Autodesk's Dawn Danby seems to float onto the stage in a lovely color-coordinated-to-the-conference-materials outfit, looking especially stylish in a celery-hued wrap (last night while she was serving as the hostess at the Autodesk Gallery reception, she was wearing a magenta polka dot wrap). It's appropriate that she was our hostess last night because she wants to invite more people to the sustainability party. Sure, it's great and all that we're friends and see each other at conferences and can collaborate, but it's also a huge problem that the sustainability movement in general is so insular.
Autodesk makes some tools like a program for architects that will allow them to make changes to buildings when they're still in early modeling stage, using their language to show the result of their actions. But here's the reality of some of their clients, which Danby saw first-hand when she worked in Windsor, Ontario. She shows us an image of what it's like there: A vast skyline of factories spewing puffy white who-knows-what and a working class population that relies on that industry. Working there she got a very different perspective: Those people could care less about what Danby and her team were saying about sustainability.

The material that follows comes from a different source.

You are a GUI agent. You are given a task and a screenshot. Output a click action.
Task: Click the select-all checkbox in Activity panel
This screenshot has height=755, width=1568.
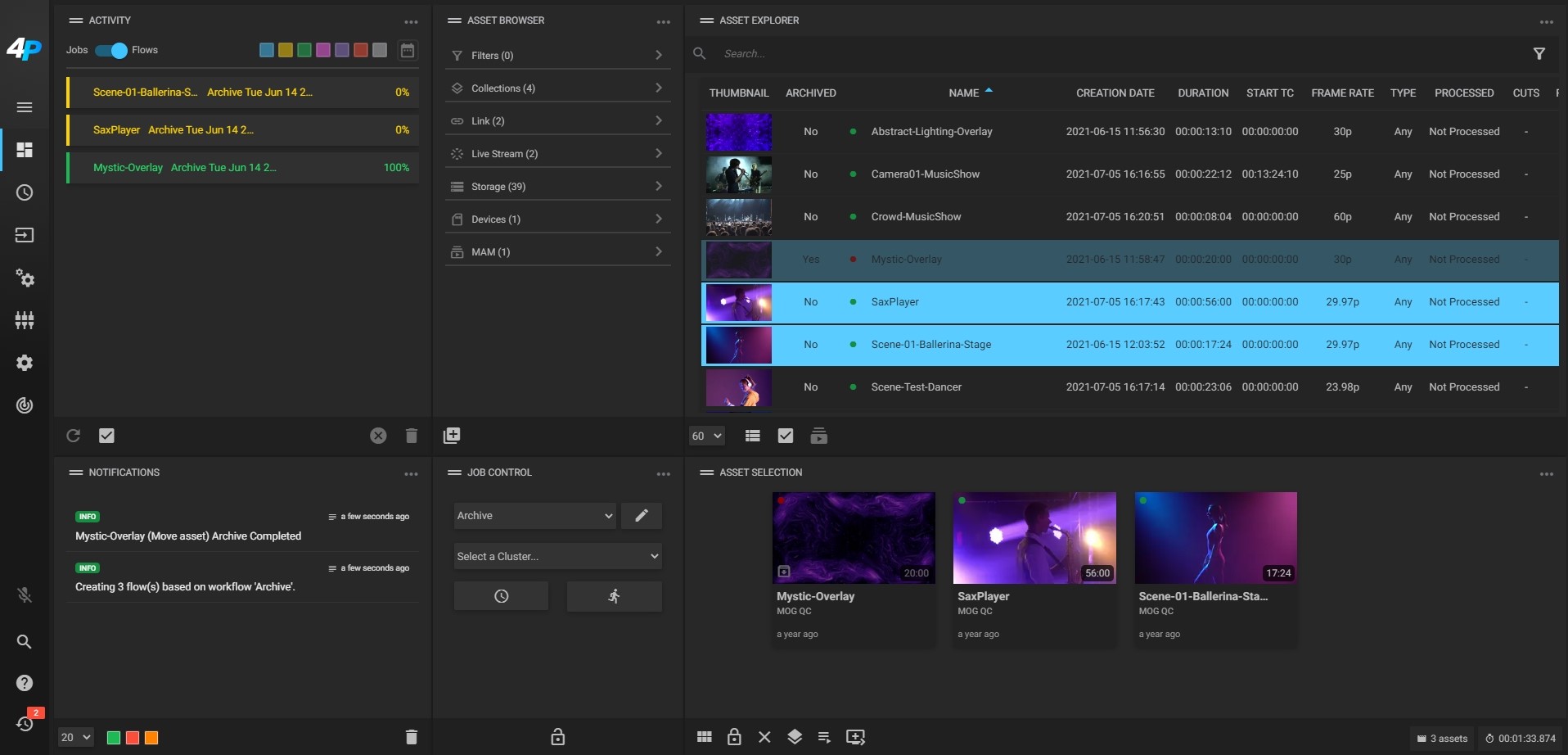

It's a problem for designers to talk to people like this because they aren't so used to communicating with an audience that's not like them. Learning the language of the very people they're designing for is sometime really difficult. In fact, at a CAD convention in Vegas, a mechanical engineer stomped up to Danby and told her he thought sustainability was a Communist plot. So she's working on trying to define sustainability in a way that would help her to talk to people like the Communist Plot Man, and empowering people in a way that would not alienate them. "We need to get rid of our special-ness," she says, "and invite people in."